Fenomena ini menunjukkan bahwa teknologi tidak lagi sekadar alat bantu, tetapi mulai membentuk cara generasi muda memahami pengetahuan. Di berbagai ruang kelas, AI bahkan telah menjadi “teman belajar” baru yang mampu memberikan penjelasan cepat dan terstruktur tentang berbagai konsep ilmu pengetahuan.
Namun para peneliti mengingatkan bahwa kemudahan tersebut tidak selalu berbanding lurus dengan kualitas pembelajaran. “Jika digunakan tanpa pengawasan dan etika akademik yang jelas, penggunaan AI berpotensi menurunkan kemampuan analisis serta kemandirian belajar peserta didik,” tulis para penulis dalam kajian tersebut.
Di sisi lain, perubahan pola belajar generasi digital juga menjadi tantangan bagi sistem pendidikan.
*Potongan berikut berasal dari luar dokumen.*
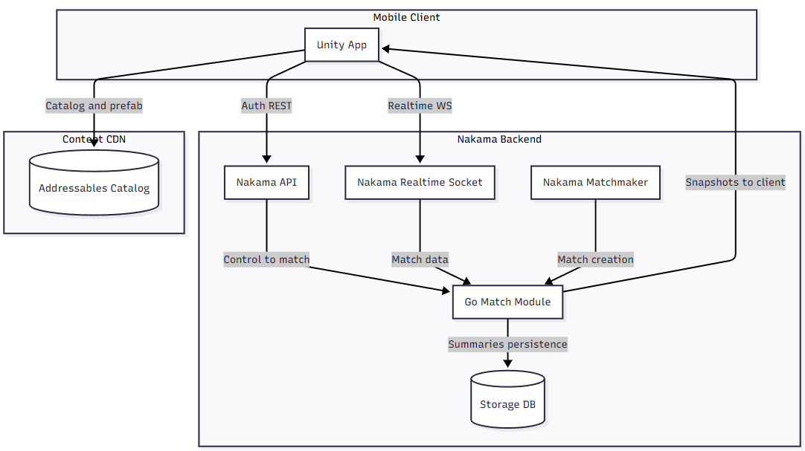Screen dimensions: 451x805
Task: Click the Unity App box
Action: [341, 45]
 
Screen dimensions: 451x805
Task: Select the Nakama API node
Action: [266, 182]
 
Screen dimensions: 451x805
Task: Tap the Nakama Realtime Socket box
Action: [420, 182]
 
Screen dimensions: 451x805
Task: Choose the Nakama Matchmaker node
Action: [595, 182]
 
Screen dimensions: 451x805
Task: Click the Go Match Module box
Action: [507, 302]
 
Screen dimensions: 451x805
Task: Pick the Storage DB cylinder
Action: [507, 401]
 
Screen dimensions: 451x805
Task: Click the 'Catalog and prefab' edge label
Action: [94, 106]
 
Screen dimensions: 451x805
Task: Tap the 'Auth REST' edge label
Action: [266, 106]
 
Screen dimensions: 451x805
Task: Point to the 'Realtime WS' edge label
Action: [420, 106]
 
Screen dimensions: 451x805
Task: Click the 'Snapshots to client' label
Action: [735, 182]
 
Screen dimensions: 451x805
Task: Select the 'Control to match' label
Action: [266, 259]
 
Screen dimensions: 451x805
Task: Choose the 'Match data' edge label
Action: [420, 259]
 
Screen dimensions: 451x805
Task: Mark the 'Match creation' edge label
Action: [595, 259]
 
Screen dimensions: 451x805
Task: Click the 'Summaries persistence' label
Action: [507, 344]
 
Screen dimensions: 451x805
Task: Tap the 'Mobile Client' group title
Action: [406, 17]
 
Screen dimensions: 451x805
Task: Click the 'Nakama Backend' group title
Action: [498, 139]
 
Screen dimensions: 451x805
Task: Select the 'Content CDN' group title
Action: [93, 139]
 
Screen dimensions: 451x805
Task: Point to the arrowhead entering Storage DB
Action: [507, 363]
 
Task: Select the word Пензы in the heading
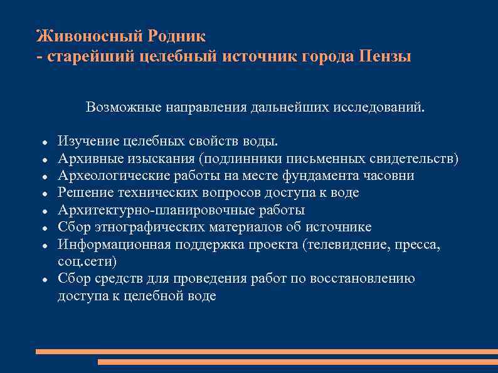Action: pyautogui.click(x=386, y=56)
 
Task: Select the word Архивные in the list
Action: pyautogui.click(x=85, y=158)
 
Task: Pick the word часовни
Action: pyautogui.click(x=388, y=176)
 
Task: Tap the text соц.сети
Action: pyautogui.click(x=87, y=261)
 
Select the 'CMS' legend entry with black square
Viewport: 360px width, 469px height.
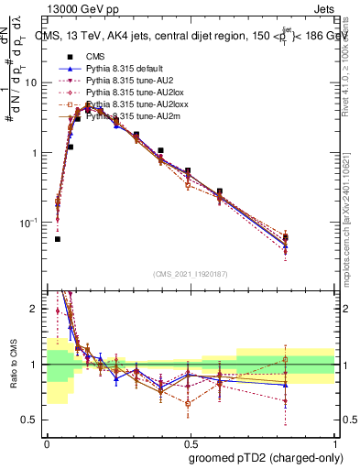(107, 57)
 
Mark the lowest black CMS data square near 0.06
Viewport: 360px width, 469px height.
(58, 239)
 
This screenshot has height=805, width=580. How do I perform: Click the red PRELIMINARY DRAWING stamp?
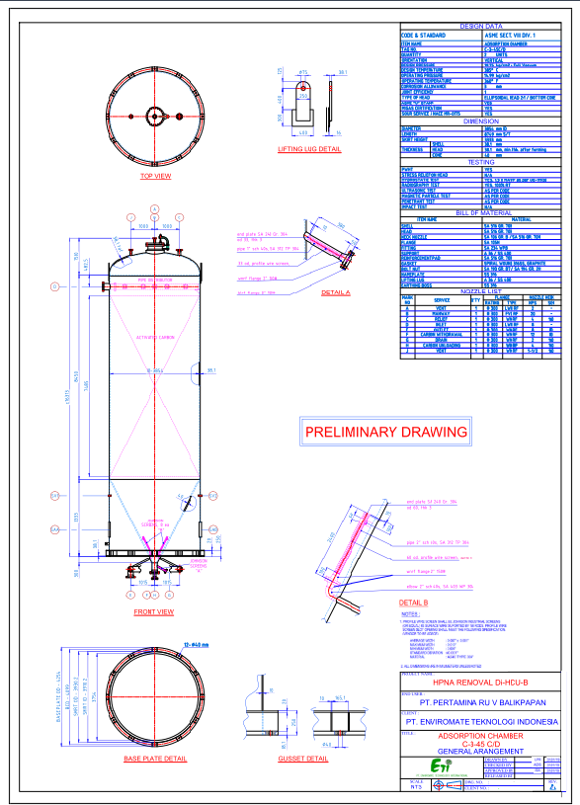click(384, 432)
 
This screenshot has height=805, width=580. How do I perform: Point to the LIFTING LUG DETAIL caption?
click(310, 149)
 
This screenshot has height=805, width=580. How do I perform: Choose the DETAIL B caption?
click(413, 602)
Model pembelajaran yang hanya mengandalkan ceramah dan hafalan dinilai semakin sulit relevan di tengah generasi yang terbiasa mendapatkan informasi secara cepat melalui teknologi digital.
Dampak lainnya muncul dalam bentuk kesenjangan akses pendidikan berbasis teknologi. Tidak semua daerah memiliki jaringan internet yang memadai maupun perangkat digital yang cukup, sehingga transformasi pendidikan digital berpotensi memperlebar jarak antara siswa yang memiliki akses teknologi dan yang tidak.
Secara kritis, para akademisi melihat bahwa tantangan ini bukan sekadar persoalan teknologi, melainkan persoalan arah pendidikan. Jika sekolah hanya fokus pada penggunaan alat digital tanpa membangun literasi kritis dan karakter, maka teknologi justru bisa menggerus nilai dasar pendidikan itu sendiri.
Karena itu, peran guru dan dosen dinilai semakin penting sebagai fasilitator yang membimbing siswa menggunakan teknologi secara bijak. AI dapat menjadi alat yang memperkuat proses belajar, tetapi tetap membutuhkan pendampingan manusia untuk menjaga integritas akademik serta membentuk karakter peserta didik.
Pada akhirnya, kemajuan teknologi tidak bisa dihindari, tetapi cara kita meresponsnya akan menentukan masa depan pendidikan. Ketika kecerdasan buatan bertemu dengan kecerdasan moral, di sanalah pendidikan menemukan maknanya: bukan sekadar mencetak generasi pintar, tetapi melahirkan manusia yang mampu berpikir kritis, beretika, dan bertanggung jawab di tengah dunia yang terus berubah.